I also found it interesting that several other studies presented used the same methodology and spatial analysis program (MaxEnt), and that this research was just following some of the “standard” processes set by previous research.

Bat Connectivity Map

Bat Connectivity Map

Week of Jan. 26

We had a review of many statistical ideas to help with lab 3. The major topic was on regression since it can help model patterns. Ordinary Least Squares (OLS) is simple and one of the most commonly used regression models that can show overall patterns. However OLS has a “global” nature, which means it assumes everything is the same over space. This is a limitation when working with spatial data with heterogeneity. So Geographically Weighed Regression (GWR) has become one of the more popular methods recently due to its ability to create a “local” model that varies over space.

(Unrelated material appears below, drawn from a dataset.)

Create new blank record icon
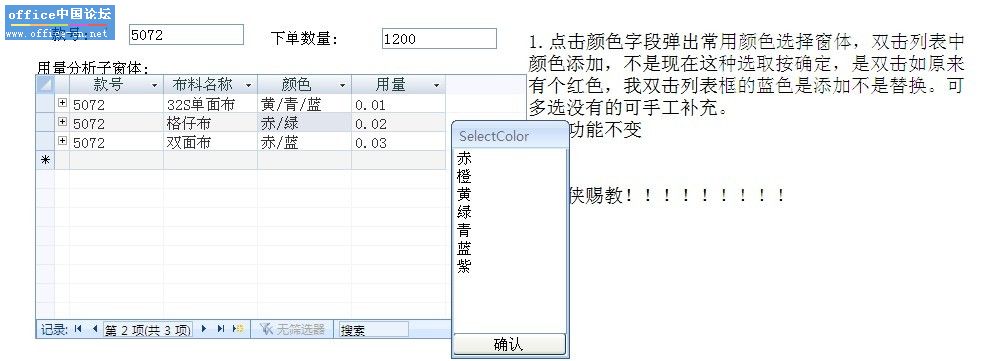 [x=238, y=329]
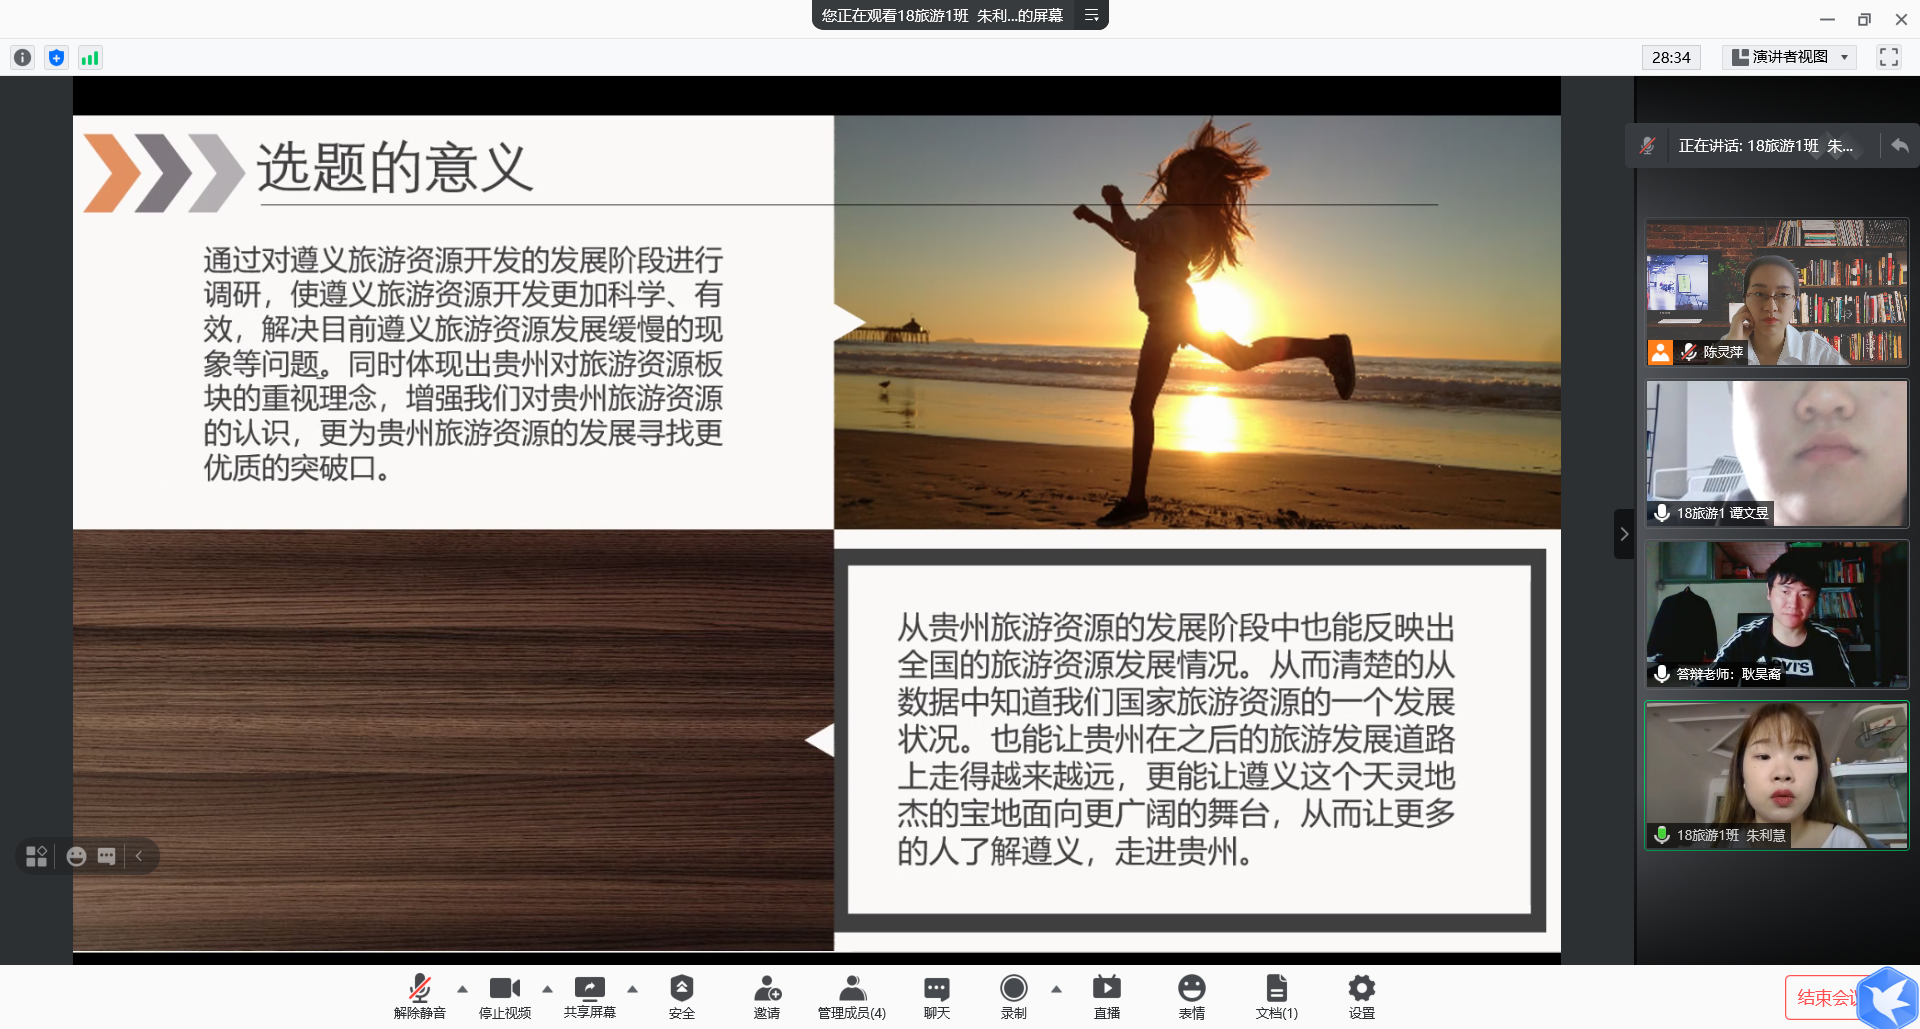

The lab for this week was also focused on GWR and children’s language skills in relation to several variables. Firstly we used the Explanatory Regression Analysis tool to determine which set of variables provides the best relations. We then used OLS tool to produce a general global result, and compared that to results produced using the GWR tool. Finally we produced grouping clusters using the Grouping Analysis tool to see if we can relate the results from OLS and GWR to other variables used to create the groups. I found that only two of the three variables are statistically significant from OLS, and the map of OLS residuals showed no significant spatial patterns. As for the GWR results, the surface map of social score showed good correlation with GWR R2 values, so it would seem that social scores and language scores have the strongest relation.

GWR R2 results with Social Score surface.

GWR R2 results with Social Score surface.

Week of Jan. 19

Spatial patterns vary greatly in space and it is difficult to work with only one scale because it won’t capture everything we want. Spatial Autocorrelation is a common measurement method used to analyse patterns, and it is the distribution of objects or events on the landscape, and how clustered or dispersed they are. However there is likely more than one pattern that exists when we work with different scales. As a result the patterns are classified as either first-order or second-order. First-order processes show patterns determined by environment, for example rabbits clustering around a food source. Second-order processes show patterns caused by the objects or events themselves, for example rabbits clustering around each other for protection. Stationarity is another process that was discussed. It is a measure of how well patterns stay the same over space. Changes in space measured are relative locations as opposed to absolute locations because this allows us to see the patterns among the points. First-order stationary is when the patterns remain the same everywhere in space. Second-order stationary is when the process is random but will depend on time or space. Direction plays an important part here, since processes that favour certain directions (anisotropic pattern) can create distinct patterns such as having a slope or mountain ridge. On the other hand patterns can also favour any direction equally (isotropic).

We also discussed the different processes that can affect the landscape. Abiotic processes are physical factors like climate, topography, and soil composition. Biotic processes are caused by living organisms and their interactions, such as the power of keystone species in controlling other species and the environment. Two other effects that are becoming more important are anthropogenic processes and natural disturbances like earthquakes and fires. These processes can contribute to local uniqueness, phase difference, and also dispersal, which all cause spatial patterns. There are also many metrics that can help measure different patterns, such as diversity, connectivity, and dominance. However it is important to know what processes are at work, and also knowing a good scale for the processes.